Readers respond with their ideas:
“After we use cool stuff in our storytimes (lapsit-family), singing this little ditty almost always works like magic in getting the kids to return the items (sans tears). We sing as we either offer the empty container up front, or bring it around to the kids. We can even fold up a parachute to this song. We model waving bye bye to the cool stuff as we sing, so the children can also wave!
(to the tune of “Good Night Ladies”)
Bye bye bells (shakers, sticks, maracas, etc.)
Bye bye bells
Bye bye bells
It’s time to let you go.
Then we follow up with an action song to immediately engage.”-Carla E.

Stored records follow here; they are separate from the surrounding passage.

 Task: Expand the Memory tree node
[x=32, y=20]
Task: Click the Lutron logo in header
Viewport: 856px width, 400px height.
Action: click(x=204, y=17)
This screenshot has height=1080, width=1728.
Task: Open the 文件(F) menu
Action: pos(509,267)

“If the youngsters want the item, I let them keep it until the end of the program. At the end when they are leaving I trade it for something they can keep (often a toy that the parent has with them).”-Jill R.
Kathy and Christine say:
- Above all, don’t panic or get flustered! Babies and young children look to adults to guide their own reactions, so if you make a big deal about their reluctance to part with the object, it’s likely to escalate the situation. Remember that parents often don’t know how to deal with the situation either (and are often embarrassed by their children making a scene), so an unflappable attitude from you will go a long way toward keeping everyone calm.
- Make the giving back as much fun as the getting! Sing a special song, as in Carla’s suggestion above, or have the children hold their items over their heads as you zoom around the room like an airplane collecting them, while the kids make airplane noises. Or, as one workshop participant suggested, “make it go boom”. As each child puts his or her item in the box or basket, invite everyone to make a loud “boom” to celebrate it.
- Move on to the next activity as quickly as possible. Even if someone is still upset, demonstrate your confidence in his or her ability to recover by immediately moving on to another fun book, song, or flannelboard. When adults show confidence in children’s resilience, it encourages children to have confidence in themselves.